The company is using AI to develop a “cognitive architecture” for its robots that will “mimic the different subsystems in a person’s brain.” The company expects the robots could be used to replace humans to do work that is dangerous, tedious or in the vacuum of space.

“In the not-too-distant future, Sanctuary technology will help people explore, settle, and prosper in outer space,” the company said in a news release last year, after securing $75 million in a Series A financing round.

Inverted AI is a Vancouver company that uses deep learning and generative AI to understand the behaviour of drivers, cyclists and pedestrians, for companies developing self-driving vehicles.

Companies developing self-driving cars or advanced driver-assistance systems use simulators. Inverted AI helps to add the irrational human element to those simulations by recording traffic with a drone and then using machine learning to “learn” how humans behave in traffic.

“We record how people behave on the road, both as drivers but also as pedestrians, cyclists and so on, and we use that to improve the realism of simulations for self-driving cars,” said Inverted AI CTO Adam Scibior, an adjunct professor at the University of British Columbia’s computer science department. “We basically make those more realistic.”

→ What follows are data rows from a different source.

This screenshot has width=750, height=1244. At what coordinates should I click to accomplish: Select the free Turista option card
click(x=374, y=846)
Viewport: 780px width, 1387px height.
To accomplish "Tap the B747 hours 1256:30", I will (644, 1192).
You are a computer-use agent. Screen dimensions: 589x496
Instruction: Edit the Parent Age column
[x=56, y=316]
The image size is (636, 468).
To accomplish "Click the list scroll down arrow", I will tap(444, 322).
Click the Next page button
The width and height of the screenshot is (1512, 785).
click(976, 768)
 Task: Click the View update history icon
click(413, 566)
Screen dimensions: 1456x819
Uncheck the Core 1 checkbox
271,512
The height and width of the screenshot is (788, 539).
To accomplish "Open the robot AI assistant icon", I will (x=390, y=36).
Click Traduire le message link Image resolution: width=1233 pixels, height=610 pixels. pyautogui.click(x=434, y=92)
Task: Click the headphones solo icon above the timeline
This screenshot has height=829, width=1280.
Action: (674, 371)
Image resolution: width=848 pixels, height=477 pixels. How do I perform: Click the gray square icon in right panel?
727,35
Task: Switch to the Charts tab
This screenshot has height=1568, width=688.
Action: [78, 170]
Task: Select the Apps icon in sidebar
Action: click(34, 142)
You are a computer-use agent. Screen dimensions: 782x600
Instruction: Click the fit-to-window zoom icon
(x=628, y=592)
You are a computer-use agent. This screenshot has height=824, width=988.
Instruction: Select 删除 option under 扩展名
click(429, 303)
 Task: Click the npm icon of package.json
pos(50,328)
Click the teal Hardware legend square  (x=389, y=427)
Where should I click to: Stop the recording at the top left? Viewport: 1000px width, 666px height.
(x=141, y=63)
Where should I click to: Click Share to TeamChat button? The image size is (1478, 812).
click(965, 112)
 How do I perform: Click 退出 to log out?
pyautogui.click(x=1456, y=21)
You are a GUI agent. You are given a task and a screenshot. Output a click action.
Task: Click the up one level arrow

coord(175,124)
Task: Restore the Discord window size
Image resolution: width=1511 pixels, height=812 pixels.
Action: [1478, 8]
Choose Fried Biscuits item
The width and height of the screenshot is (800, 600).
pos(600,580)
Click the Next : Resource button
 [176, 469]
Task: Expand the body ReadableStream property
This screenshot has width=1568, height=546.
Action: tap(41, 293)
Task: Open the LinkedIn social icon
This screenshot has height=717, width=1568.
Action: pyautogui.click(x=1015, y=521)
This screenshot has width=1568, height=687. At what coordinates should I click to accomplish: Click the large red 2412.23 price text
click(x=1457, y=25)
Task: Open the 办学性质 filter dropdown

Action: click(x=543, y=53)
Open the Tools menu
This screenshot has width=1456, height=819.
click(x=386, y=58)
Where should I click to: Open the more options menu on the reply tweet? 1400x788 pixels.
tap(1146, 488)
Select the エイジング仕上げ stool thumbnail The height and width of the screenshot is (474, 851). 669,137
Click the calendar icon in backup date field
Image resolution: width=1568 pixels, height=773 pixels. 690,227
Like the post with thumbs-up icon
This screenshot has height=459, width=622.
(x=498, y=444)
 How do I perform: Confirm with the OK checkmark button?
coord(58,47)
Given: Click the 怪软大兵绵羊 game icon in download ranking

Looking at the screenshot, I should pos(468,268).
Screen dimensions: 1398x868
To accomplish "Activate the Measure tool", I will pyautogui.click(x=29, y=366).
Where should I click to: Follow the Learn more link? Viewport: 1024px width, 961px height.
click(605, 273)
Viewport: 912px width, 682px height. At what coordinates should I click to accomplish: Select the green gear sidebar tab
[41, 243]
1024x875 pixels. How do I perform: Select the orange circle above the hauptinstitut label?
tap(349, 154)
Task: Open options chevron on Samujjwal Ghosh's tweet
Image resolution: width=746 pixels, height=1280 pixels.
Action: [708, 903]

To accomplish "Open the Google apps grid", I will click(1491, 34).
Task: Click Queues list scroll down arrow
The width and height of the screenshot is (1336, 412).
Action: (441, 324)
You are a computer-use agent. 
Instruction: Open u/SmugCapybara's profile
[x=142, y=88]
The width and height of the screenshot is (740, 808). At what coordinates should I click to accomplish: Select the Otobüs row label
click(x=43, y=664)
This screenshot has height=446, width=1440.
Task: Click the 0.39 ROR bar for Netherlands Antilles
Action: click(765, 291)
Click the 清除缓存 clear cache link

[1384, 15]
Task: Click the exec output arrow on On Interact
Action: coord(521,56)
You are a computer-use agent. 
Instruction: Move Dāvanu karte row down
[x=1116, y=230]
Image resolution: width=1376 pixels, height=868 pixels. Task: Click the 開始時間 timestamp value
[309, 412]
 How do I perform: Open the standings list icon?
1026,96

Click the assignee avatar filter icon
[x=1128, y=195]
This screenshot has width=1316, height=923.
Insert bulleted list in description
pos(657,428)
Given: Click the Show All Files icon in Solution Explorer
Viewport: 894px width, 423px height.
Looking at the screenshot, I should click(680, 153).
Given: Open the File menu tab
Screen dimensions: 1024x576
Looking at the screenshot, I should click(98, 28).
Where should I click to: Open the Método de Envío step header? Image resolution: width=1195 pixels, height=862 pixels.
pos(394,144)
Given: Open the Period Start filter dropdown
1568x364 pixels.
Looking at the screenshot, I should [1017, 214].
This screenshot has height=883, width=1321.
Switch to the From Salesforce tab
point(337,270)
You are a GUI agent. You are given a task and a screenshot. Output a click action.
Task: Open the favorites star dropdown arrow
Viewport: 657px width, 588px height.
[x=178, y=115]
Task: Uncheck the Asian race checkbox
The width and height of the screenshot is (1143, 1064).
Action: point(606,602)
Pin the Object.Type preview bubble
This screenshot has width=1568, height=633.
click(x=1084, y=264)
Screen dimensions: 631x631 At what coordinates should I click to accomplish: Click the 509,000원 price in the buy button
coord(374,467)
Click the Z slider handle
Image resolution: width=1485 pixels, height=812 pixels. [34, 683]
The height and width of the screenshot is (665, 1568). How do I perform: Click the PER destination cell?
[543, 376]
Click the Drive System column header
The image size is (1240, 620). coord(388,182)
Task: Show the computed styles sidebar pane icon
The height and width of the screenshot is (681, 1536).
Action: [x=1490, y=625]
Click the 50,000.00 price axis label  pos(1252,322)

Variational AI is using a type of machine learning – variational auto-encoder – to identify small molecules that will bind to protein kinases associated with cancer and tumors. But there are about 500 protein kinases in the human genome, all similar in structure, and finding the right molecule to bind only to kinases associated with cancers is a massive trial-and-error challenge.

“If you have a small molecule that binds to one kinase, it’s going to bind to many others, and you don’t want that,” Handol Kim explained.

Rather than hunt for pre-existing molecules, then, Variational AI uses generative machine learning to make new molecules. In other words, rather than trying to find the right key out of hundreds of options, Variational AI is using machine learning to just cut new keys.

The “generative chemistry” process the company uses has the potential to dramatically accelerate the drug discovery process.

It can take a decade and up to $1 billion to $2 billion to take a new drug through clinical trials and approval for use. Kim said using machine learning may be able to dramatically reduce both the time and costs associated with new drug discovery.

“What we’re trying to do is turn years into months,” Kim said. “We’re trying to turn pre-clinical development, move it from hundreds of millions of dollars to single-digit millions.”